Problem details:
Please return all of the records that follow, exactly as written.

Records:
╭──

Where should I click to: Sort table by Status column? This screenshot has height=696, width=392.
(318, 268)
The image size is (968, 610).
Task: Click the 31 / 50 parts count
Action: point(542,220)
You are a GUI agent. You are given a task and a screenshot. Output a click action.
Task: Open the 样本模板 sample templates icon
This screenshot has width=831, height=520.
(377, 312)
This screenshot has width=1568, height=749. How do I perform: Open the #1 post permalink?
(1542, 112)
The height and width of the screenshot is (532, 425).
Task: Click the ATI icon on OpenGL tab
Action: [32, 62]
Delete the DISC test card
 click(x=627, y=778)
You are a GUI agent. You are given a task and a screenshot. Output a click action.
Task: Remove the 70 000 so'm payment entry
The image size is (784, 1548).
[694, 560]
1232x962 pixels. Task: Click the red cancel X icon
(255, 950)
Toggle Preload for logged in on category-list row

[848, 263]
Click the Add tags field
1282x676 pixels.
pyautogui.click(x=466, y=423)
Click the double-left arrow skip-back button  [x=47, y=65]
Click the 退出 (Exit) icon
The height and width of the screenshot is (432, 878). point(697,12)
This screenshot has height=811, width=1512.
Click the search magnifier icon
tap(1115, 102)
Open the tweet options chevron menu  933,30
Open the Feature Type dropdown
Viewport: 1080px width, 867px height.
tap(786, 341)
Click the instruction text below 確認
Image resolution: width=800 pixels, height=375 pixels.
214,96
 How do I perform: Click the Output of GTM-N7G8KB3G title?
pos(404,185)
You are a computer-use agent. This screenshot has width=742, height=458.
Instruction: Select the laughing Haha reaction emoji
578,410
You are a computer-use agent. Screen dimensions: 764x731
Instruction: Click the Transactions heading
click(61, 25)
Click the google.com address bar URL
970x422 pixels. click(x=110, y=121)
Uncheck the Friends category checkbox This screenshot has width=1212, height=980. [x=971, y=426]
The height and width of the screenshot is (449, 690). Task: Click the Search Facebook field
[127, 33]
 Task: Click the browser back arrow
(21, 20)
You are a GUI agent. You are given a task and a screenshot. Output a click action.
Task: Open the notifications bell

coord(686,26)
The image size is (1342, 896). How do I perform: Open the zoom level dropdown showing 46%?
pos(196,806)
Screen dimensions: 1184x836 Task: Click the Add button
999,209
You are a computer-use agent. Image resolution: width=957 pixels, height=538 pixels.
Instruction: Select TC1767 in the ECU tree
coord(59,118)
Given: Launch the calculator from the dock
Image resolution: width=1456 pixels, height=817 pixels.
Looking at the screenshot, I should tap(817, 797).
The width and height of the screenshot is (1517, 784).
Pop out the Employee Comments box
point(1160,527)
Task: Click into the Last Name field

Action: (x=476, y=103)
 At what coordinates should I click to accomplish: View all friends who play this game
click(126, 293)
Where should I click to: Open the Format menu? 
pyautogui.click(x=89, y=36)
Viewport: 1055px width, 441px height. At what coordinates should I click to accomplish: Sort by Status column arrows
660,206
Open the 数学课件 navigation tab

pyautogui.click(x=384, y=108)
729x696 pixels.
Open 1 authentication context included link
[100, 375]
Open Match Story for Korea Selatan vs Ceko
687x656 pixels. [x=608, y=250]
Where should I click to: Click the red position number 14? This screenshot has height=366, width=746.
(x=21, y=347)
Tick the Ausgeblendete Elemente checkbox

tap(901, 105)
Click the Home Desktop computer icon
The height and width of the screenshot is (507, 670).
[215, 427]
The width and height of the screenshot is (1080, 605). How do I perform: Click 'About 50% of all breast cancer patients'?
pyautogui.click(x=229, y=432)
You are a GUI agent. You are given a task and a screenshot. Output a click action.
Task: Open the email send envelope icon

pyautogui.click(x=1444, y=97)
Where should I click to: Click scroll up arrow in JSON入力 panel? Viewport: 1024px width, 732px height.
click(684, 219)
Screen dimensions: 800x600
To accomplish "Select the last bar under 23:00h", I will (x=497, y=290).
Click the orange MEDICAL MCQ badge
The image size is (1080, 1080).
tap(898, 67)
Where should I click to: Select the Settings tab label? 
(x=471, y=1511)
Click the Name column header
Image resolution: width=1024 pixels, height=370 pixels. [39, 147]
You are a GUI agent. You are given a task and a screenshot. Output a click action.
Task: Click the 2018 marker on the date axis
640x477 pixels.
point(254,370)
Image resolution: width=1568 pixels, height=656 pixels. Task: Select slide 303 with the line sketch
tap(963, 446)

╰──

Exercise output:
Where should I click to: Sort table by Status column? This screenshot has height=696, width=392.
(318, 268)
The image size is (968, 610).
Task: Click the 31 / 50 parts count
Action: point(542,220)
You are a GUI agent. You are given a task and a screenshot. Output a click action.
Task: Open the 样本模板 sample templates icon
This screenshot has width=831, height=520.
(377, 312)
This screenshot has width=1568, height=749. How do I perform: Open the #1 post permalink?
(1542, 112)
The height and width of the screenshot is (532, 425).
Task: Click the ATI icon on OpenGL tab
Action: [32, 62]
Delete the DISC test card
 click(x=627, y=778)
You are a GUI agent. You are given a task and a screenshot. Output a click action.
Task: Remove the 70 000 so'm payment entry
The image size is (784, 1548).
[694, 560]
1232x962 pixels. Task: Click the red cancel X icon
(255, 950)
Toggle Preload for logged in on category-list row

[848, 263]
Click the Add tags field
1282x676 pixels.
pyautogui.click(x=466, y=423)
Click the double-left arrow skip-back button  [x=47, y=65]
Click the 退出 (Exit) icon
The height and width of the screenshot is (432, 878). point(697,12)
This screenshot has height=811, width=1512.
Click the search magnifier icon
tap(1115, 102)
Open the tweet options chevron menu  933,30
Open the Feature Type dropdown
Viewport: 1080px width, 867px height.
tap(786, 341)
Click the instruction text below 確認
Image resolution: width=800 pixels, height=375 pixels.
214,96
 How do I perform: Click the Output of GTM-N7G8KB3G title?
pos(404,185)
You are a computer-use agent. This screenshot has width=742, height=458.
Instruction: Select the laughing Haha reaction emoji
578,410
You are a computer-use agent. Screen dimensions: 764x731
Instruction: Click the Transactions heading
click(61, 25)
Click the google.com address bar URL
970x422 pixels. click(x=110, y=121)
Uncheck the Friends category checkbox This screenshot has width=1212, height=980. [x=971, y=426]
The height and width of the screenshot is (449, 690). Task: Click the Search Facebook field
[127, 33]
 Task: Click the browser back arrow
(21, 20)
You are a GUI agent. You are given a task and a screenshot. Output a click action.
Task: Open the notifications bell

coord(686,26)
The image size is (1342, 896). How do I perform: Open the zoom level dropdown showing 46%?
pos(196,806)
Screen dimensions: 1184x836 Task: Click the Add button
999,209
You are a computer-use agent. Image resolution: width=957 pixels, height=538 pixels.
Instruction: Select TC1767 in the ECU tree
coord(59,118)
Given: Launch the calculator from the dock
Image resolution: width=1456 pixels, height=817 pixels.
Looking at the screenshot, I should tap(817, 797).
The width and height of the screenshot is (1517, 784).
Pop out the Employee Comments box
point(1160,527)
Task: Click into the Last Name field

Action: (x=476, y=103)
 At what coordinates should I click to accomplish: View all friends who play this game
click(126, 293)
Where should I click to: Open the Format menu? 
pyautogui.click(x=89, y=36)
Viewport: 1055px width, 441px height. At what coordinates should I click to accomplish: Sort by Status column arrows
660,206
Open the 数学课件 navigation tab

pyautogui.click(x=384, y=108)
729x696 pixels.
Open 1 authentication context included link
[100, 375]
Open Match Story for Korea Selatan vs Ceko
687x656 pixels. [x=608, y=250]
Where should I click to: Click the red position number 14? This screenshot has height=366, width=746.
(x=21, y=347)
Tick the Ausgeblendete Elemente checkbox

tap(901, 105)
Click the Home Desktop computer icon
The height and width of the screenshot is (507, 670).
[215, 427]
The width and height of the screenshot is (1080, 605). How do I perform: Click 'About 50% of all breast cancer patients'?
pyautogui.click(x=229, y=432)
You are a GUI agent. You are given a task and a screenshot. Output a click action.
Task: Open the email send envelope icon

pyautogui.click(x=1444, y=97)
Where should I click to: Click scroll up arrow in JSON入力 panel? Viewport: 1024px width, 732px height.
click(684, 219)
Screen dimensions: 800x600
To accomplish "Select the last bar under 23:00h", I will (x=497, y=290).
Click the orange MEDICAL MCQ badge
The image size is (1080, 1080).
tap(898, 67)
Where should I click to: Select the Settings tab label? 
(x=471, y=1511)
Click the Name column header
Image resolution: width=1024 pixels, height=370 pixels. [39, 147]
You are a GUI agent. You are given a task and a screenshot. Output a click action.
Task: Click the 2018 marker on the date axis
640x477 pixels.
point(254,370)
Image resolution: width=1568 pixels, height=656 pixels. Task: Select slide 303 with the line sketch
tap(963, 446)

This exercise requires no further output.